Arsjad yang juga merupakan Ketua Umum Kamar Dagang dan Industri Indonesia (Kadin) ini mengatakan, saat awal berniat mendirikan perusahaan, dia hanya memikirkan bahwa perusahaan itu berdiri untuk kebaikan.
“Saya nggak kepikir ke situ (konflik kepentingan)” ucapnya dalam Zoom meeting dengan sejumlah wartawan Kompas Gramedia Grup, Minggu malam (7/11/2021).
Dia menjelaskan, saat itu dia mengajak rekan-rekannya sesama pengusaha yang dianggapnya mau membantu untuk menghadapi pandemi.
“Saya pikir, saya tahunya saya kenal sama semuanya, semua mau bantu masa mau ditolak sih,” tegasnya.
Baca Juga: Sebelum PT GSI Berdiri, Pemegang Saham Sempat Usulkan Menjadi Yayasan
Arsjad juga berpendapat, jika dana yang digunakan oleh pemegang saham untuk mendirikan perusahaan tersebut berasal dari sumber yang benar, hal itu bukan suatu kesalahan.

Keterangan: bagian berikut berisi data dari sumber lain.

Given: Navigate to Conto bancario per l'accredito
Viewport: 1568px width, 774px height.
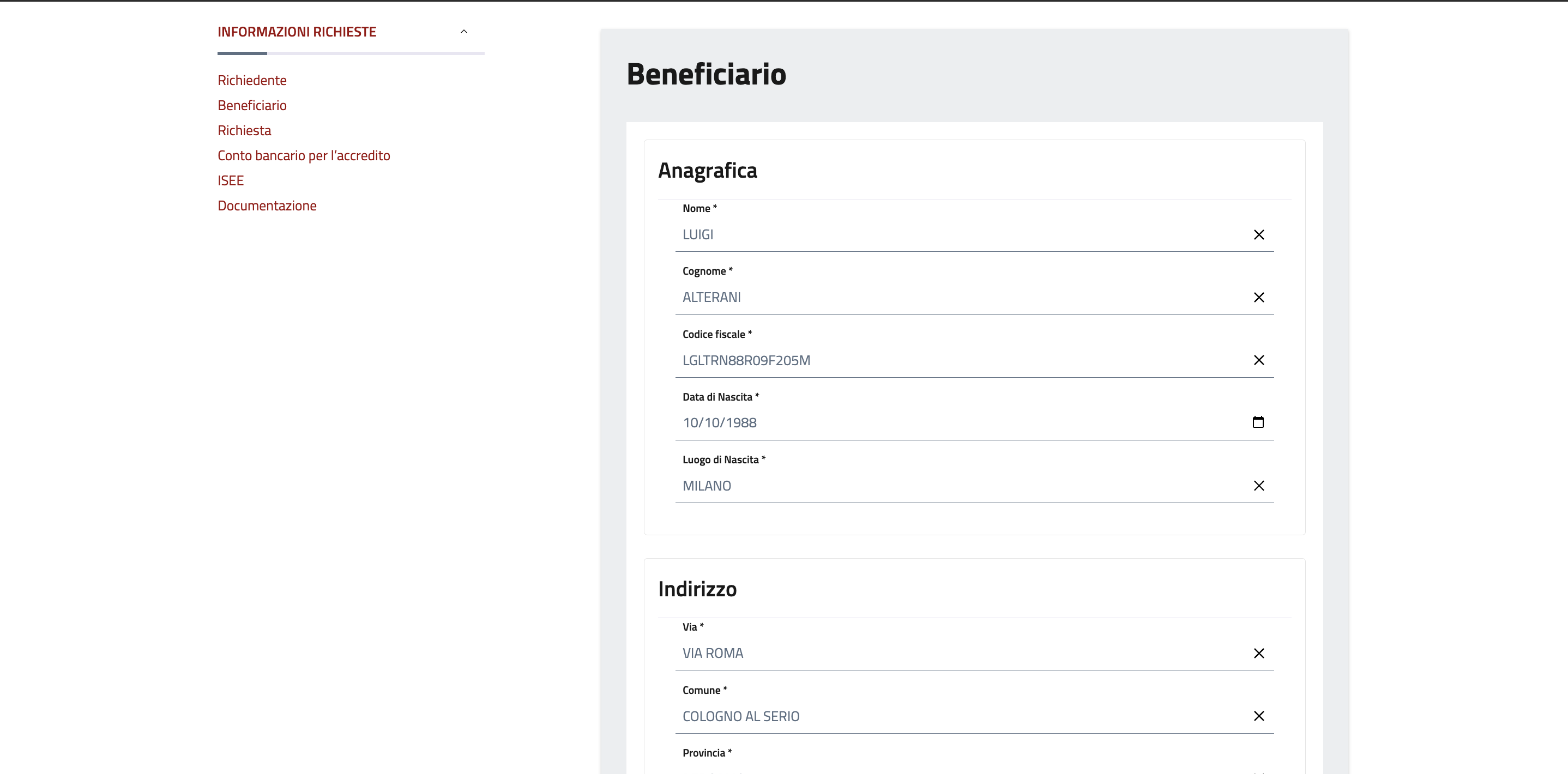Looking at the screenshot, I should coord(304,156).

“Kalau uang itu uang bener kemudian mau investasi di perusahaan, memang salah ya? Yang harus di-track kan dana awal.”
Dia menegaskan bahwa sejak PT GSI berdiri, belum pernah ada pembagian deviden pada pemegang saham, termasuk untuk Menteri Koordinator Kemaritiman dan Investasi (Menko Marves) Luhut Binsar Pandjaitan.
“PT GSI tidak pernah lho mendistribusikan deviden. Pak Luhut nggak pernah ikut-ikutan sama sekali. Saya bukan membela Pak Luhut ya,” tuturnya.

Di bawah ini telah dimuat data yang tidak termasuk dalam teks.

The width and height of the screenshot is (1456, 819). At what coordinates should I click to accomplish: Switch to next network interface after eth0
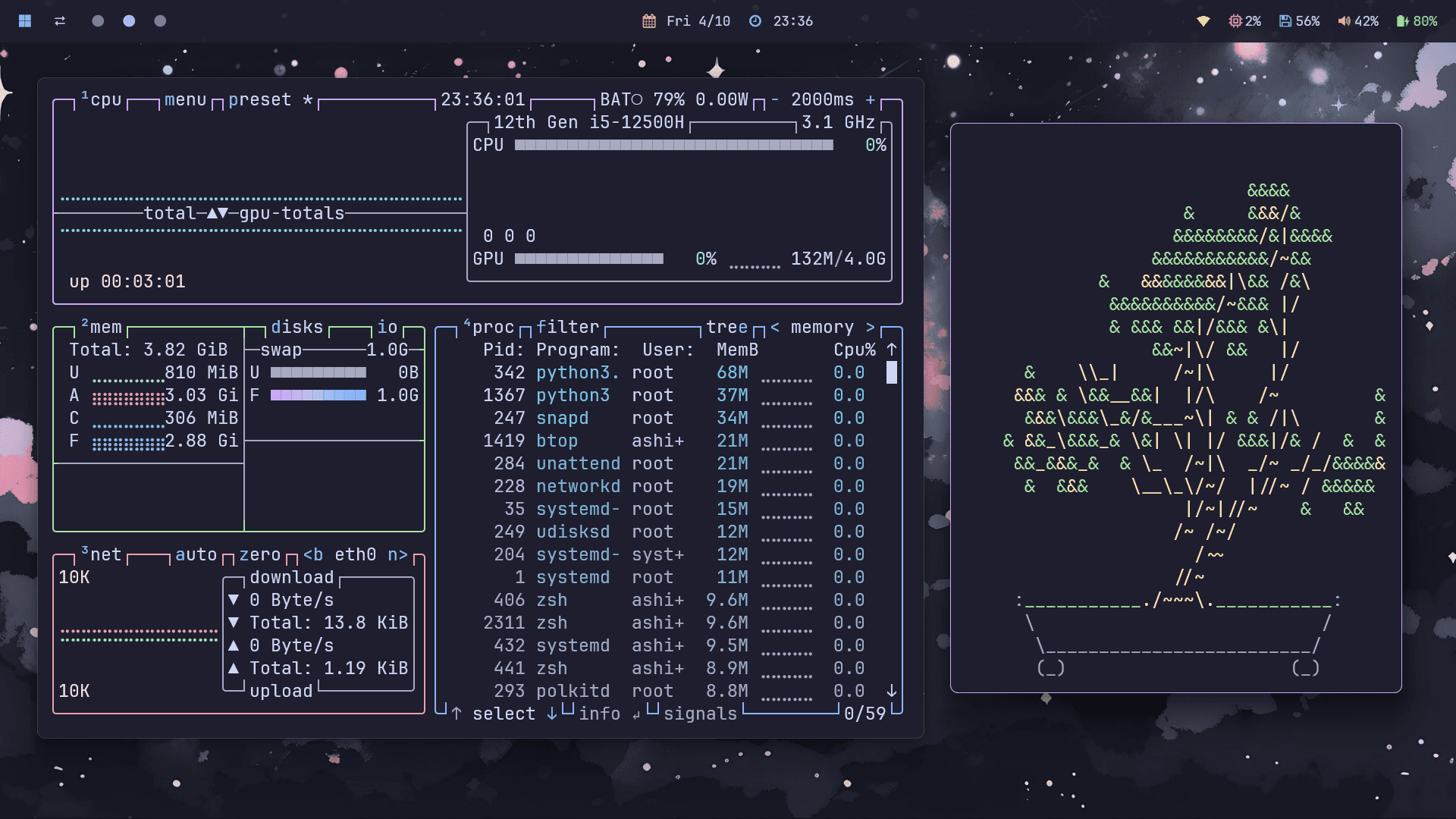(397, 554)
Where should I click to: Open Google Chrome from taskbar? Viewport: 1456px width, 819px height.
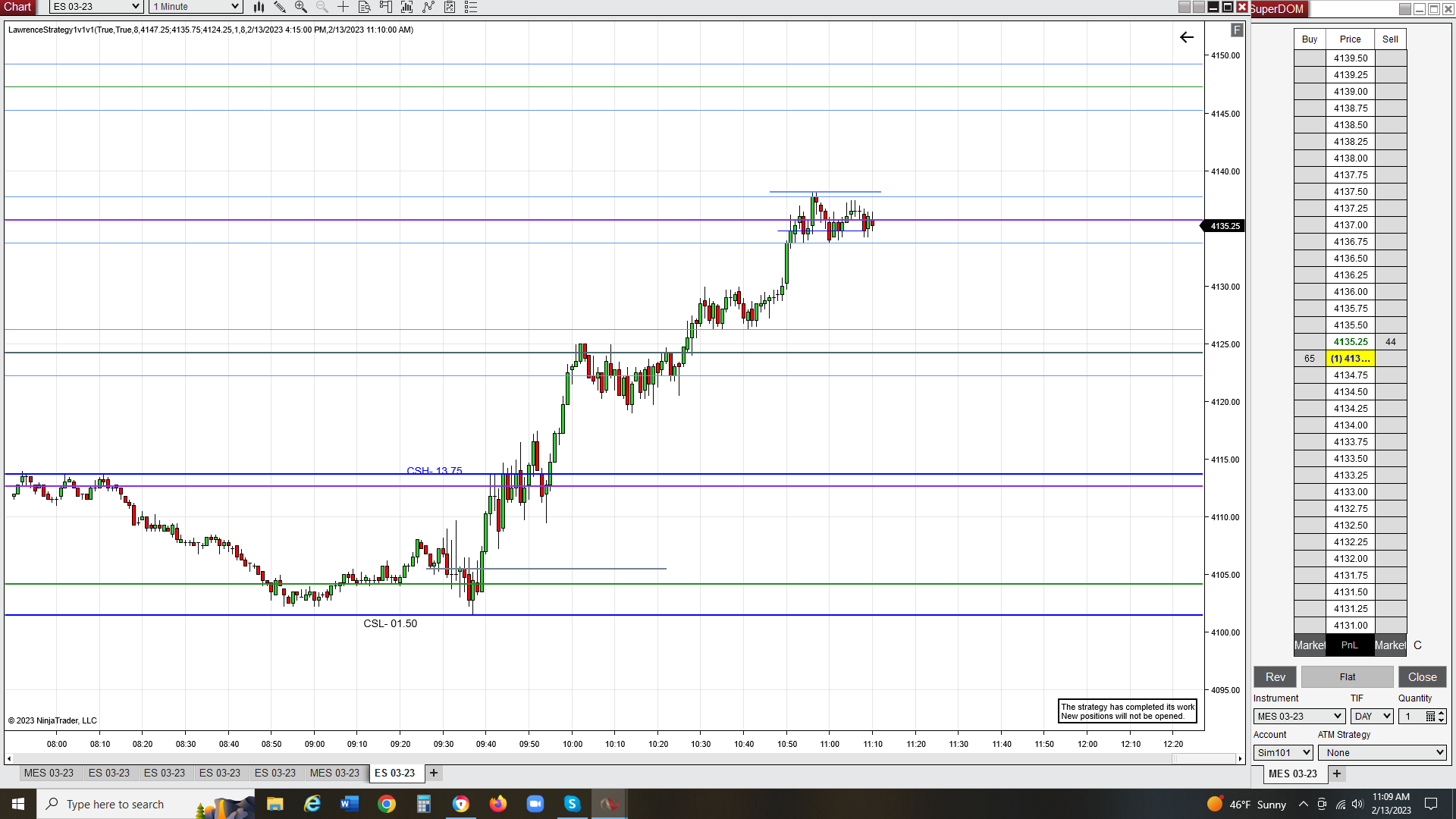387,804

Dia menegaskan, dalam visi PT GSI disebutkan bahwa perusahaan itu berdiri untuk kesehatan dan untuk bangsa Indonesia.
“Itu ada dari awal sudah ada.”
Mengenai harga tes PCR yang terus menurun sejak awal pandemi hingga saat ini, Arsjad menjelaskan bahwa itu terkait dengan suplai barang dan permintaan.
Selain itu, harga juga dipengaruhi oleh harga mesin dan peralatan yang digunakan untuk pelaksanaan tes PCR.
“Waktu itu harga mesin misalnya 1 juta dolar, mungkin hari ini karena demand lebih rendah dan suplainya banyak, harga yang 1 juta tadi, barang yang sama hari ini mungkin bisa setengahnya harganya,” urainya.
Jenis pemeriksa tes PCR disebutnya cukup beragam, ada yang robotik dan ada yang pengoperasiannya manual oleh manusia.
Baca Juga: Heboh Polemik Bisnis PCR PT GSI, Dua Pemilik Saham Angkat Bicara
“Dengan sendirinya harga mesin berbeda-beda.”
Bukan hanya mesin, reagen yang digunakan pun berbeda-beda, ada yang buatan China, Korea, dan lain-lain.
Dengan perbedaan mesin dan peralatan, kualitas hasil akhir pun berbeda.
“Harga reagen di dunia dari 2020 sampai sekarang berubah menurun. Sekarang semua bikin reagen. Demand-nya rendah suplainya tinggi.”